How to extract images, video and audio from a pdf file using python

I need a python program that can extract videos audio and images from a pdf. I have tried using libraries such as PyPDF2 and Pillow, but I was unable to get all three to work let alone one.

Solution

@George Davis-Diver can you please let me have an example PDF with video?

Sounds and videos are embedded in their specific annotation types. Both are no FileAttachment annotation, so the respective mathods cannot be used.

For a sound annotation, you must use `annot.get_sound()`` which returns a dictionary where one of the keys is the binary sound stream.

Images on the other hand may for sure be embedded as FileAttachment annotations - but this is unusual. Normally they are displayed on the page independently. Find out a page's images like this:

import fitz
from pprint import pprint
doc=fitz.open("your.pdf")
page=doc[0]  # first page - use 0-based page numbers
pprint(page.get_images())
[(1114, 0, 1200, 1200, 8, 'DeviceRGB', '', 'Im1', 'FlateDecode')]
# extract the image stored under xref 1114:
img = doc.extract_image(1114)

This is a dictionary with image metadata and the binary image stream. Note that PDF stores transparency data of an image separately, which therefore needs some additional care - but let us postpone this until actually happening.

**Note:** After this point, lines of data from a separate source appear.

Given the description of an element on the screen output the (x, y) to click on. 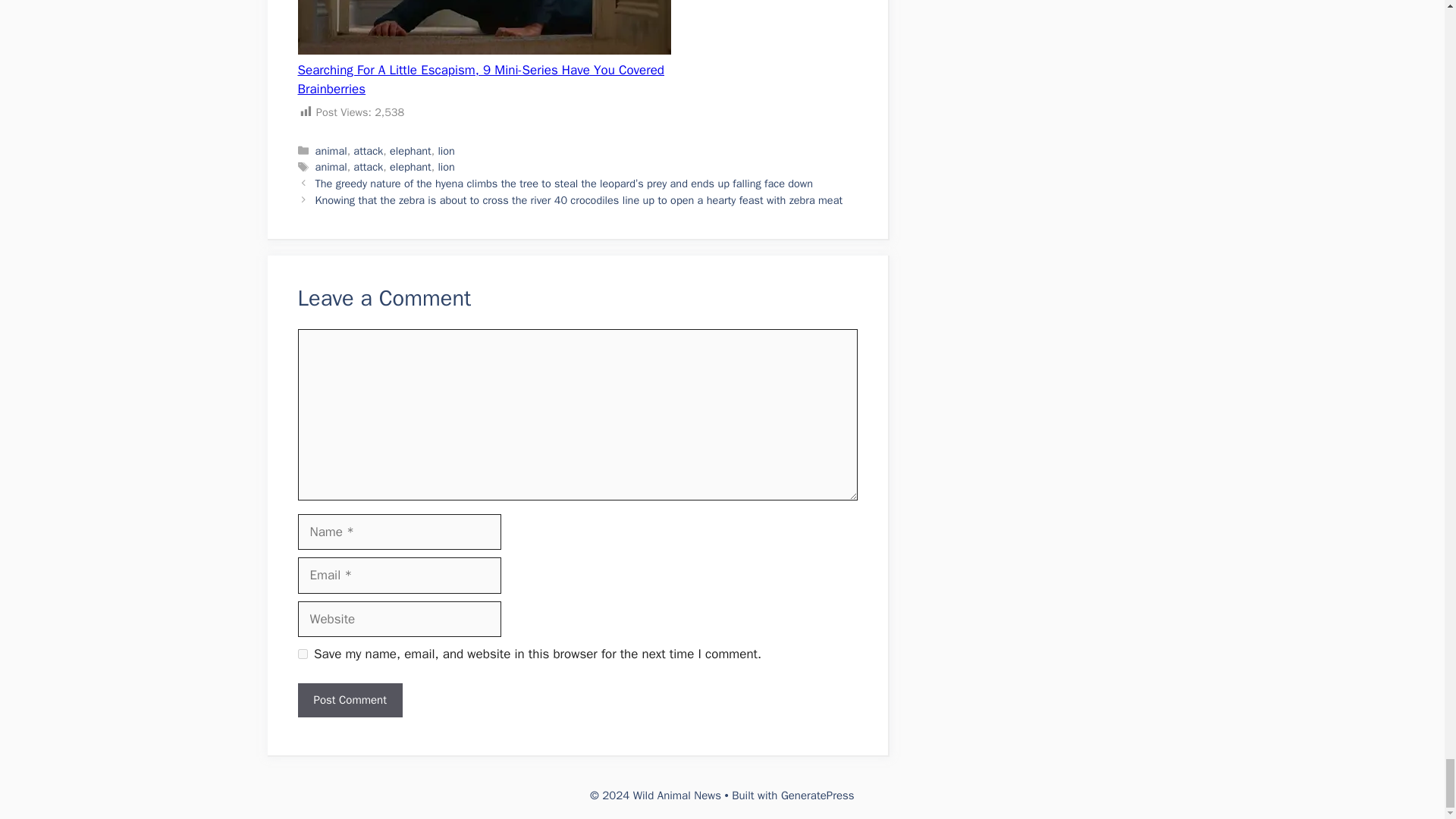
Post Comment (349, 700)
animal (331, 151)
yes (302, 654)
animal (331, 166)
elephant (410, 151)
lion (446, 166)
attack (367, 166)
elephant (410, 166)
GeneratePress (817, 795)
Post Comment (349, 700)
attack (367, 151)
lion (446, 151)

Extracting video from RichMedia annotations is currently possible in PyMuPDF low-level code only. @George Davis-Diver - thanks for example file! Here is code that extracts video content:

import sys
import pathlib
import fitz

doc = fitz.open("vid.pdf")  # open PDF
page = doc[0]   # load desired page (0-based)
annot = page.first_annot  # access the desired annot (first one in example)
if annot.type[0] != fitz.PDF_ANNOT_RICH_MEDIA:
    print(f"Annotation type is {annot.type[1]}")
    print("Only support RichMedia currently")
    sys.exit()
cont = doc.xref_get_key(annot.xref, "RichMediaContent/Assets/Names")
if cont[0] != "array":  # should be PDF array
    sys.exit("unexpected: RichMediaContent/Assets/Names is no array")
array = cont[1][1:-1]  # remove array delimiters

# jump over the name / title: we will get it later
if array[0] == "(":
    i = array.find(")")
else:
    i = array.find(">")
xref = array[i + 1 :]  # here is the xref of the actual video stream
if not xref.endswith(" 0 R"):
    sys.exit("media contents array has more than one entry")

xref = int(xref[:-4])  # xref of video stream file
video_filename = doc.xref_get_key(xref, "F")[1]
video_xref = doc.xref_get_key(xref, "EF/F")[1]
video_xref = int(video_xref.split()[0])
video_stream = doc.xref_stream_raw(video_xref)
pathlib.Path(video_filename).write_bytes(video_stream)